Sahra Wagenknecht
Dr. Sahra Wagenknecht — Mitglied des Deutschen Bundestages. Sahra Wagenknecht war von Oktober 2017 bis November 2019 Vorsitzende der Fraktion DIE LINKE im Deutschen Bundestag. Davor war sie wirtschaftspolitische Sprecherin und Stellvertretende Vorsitzende der Bundestagsfraktion. Von 2004 bis zu ihrer Wahl in den Bundestag 2009 war sie Mitglied des Europäischen Parlaments. Sie studierte Neuere Deutsche Literatur und Philosophie in Jena, Berlin und Groningen und promovierte 2012 in Chemnitz in Wirtschaftswissenschaften. Sahra Wagenknecht ist Autorin zahlreicher Bücher zu wirtschafts-, finanz- und sozialpolitischen Themen. Ihr jüngster Bestseller trägt den Titel "Reichtum ohne Gier" (Campus Verlag).
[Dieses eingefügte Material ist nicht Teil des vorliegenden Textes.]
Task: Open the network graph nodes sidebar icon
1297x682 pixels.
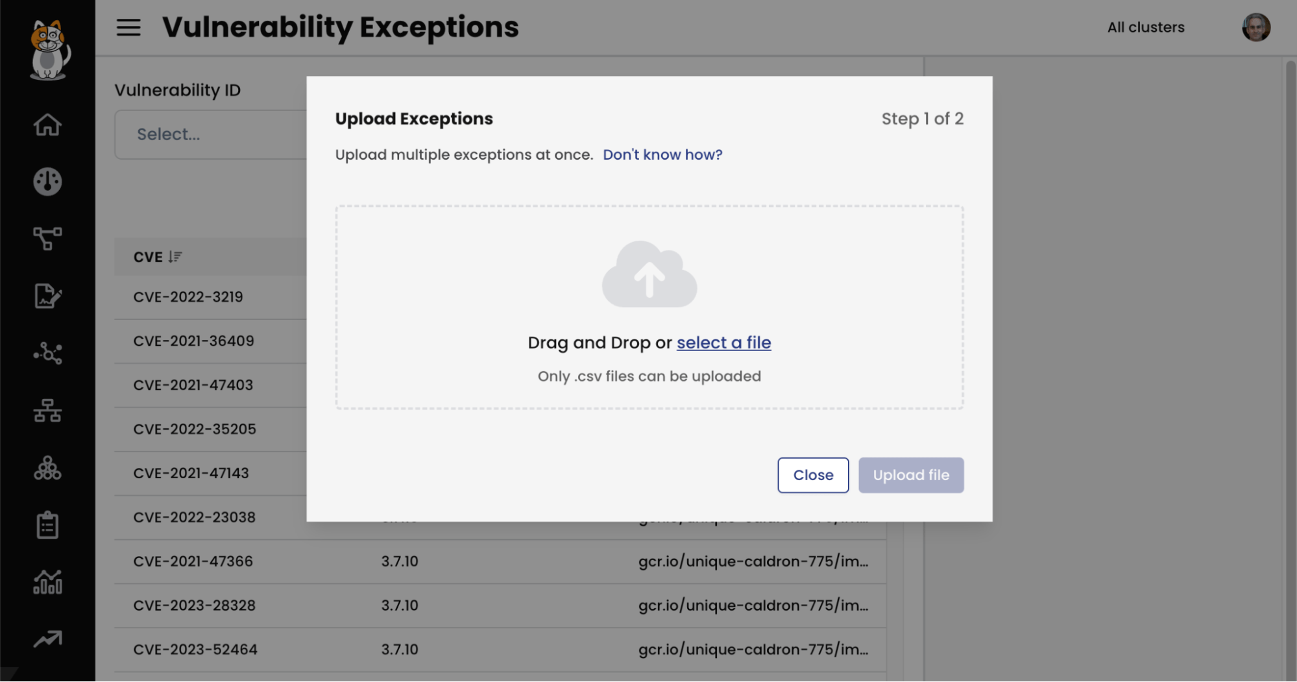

"Das böse Deutschland, das ist das fehlgegangene gute"
Thomas Mann
Nie wieder Krieg, nie wieder Faschismus!
Die Befreiung Europas von der faschistischen Terrorherrschaft war die größte Errungenschaft des letzten Jahrhunderts, für mich war es der wichtigste Sieg in der Geschichte überhaupt. Leider haben wir diesen Sieg nicht selbst errungen, dazu war der deutsche Widerstand zu schwach.
Die Sowjetunion hat im Kampf gegen den Faschismus die größten Opfer gebracht und ich empfinde dafür eine große Dankbarkeit
Ich denke aber, dass noch immer viele meiner Landsleute anders empfinden, was mit schrecklichen Erlebnissen im Krieg und der unmittelbaren Nachkriegszeit zu tun hat. Zwar herrschte im Mai 1945 große Erleichterung in Deutschland. Doch in die Freude über das Ende von Krieg und Gewaltherrschaft mischten sich Trauer über den Verlust von Angehörigen, Entsetzen über die zerstörten Städte, Angst vor einer Rache der Siegermächte sowie Scham angesichts der deutschen Verbrechen, die nun in aller Deutlichkeit ans Licht kamen.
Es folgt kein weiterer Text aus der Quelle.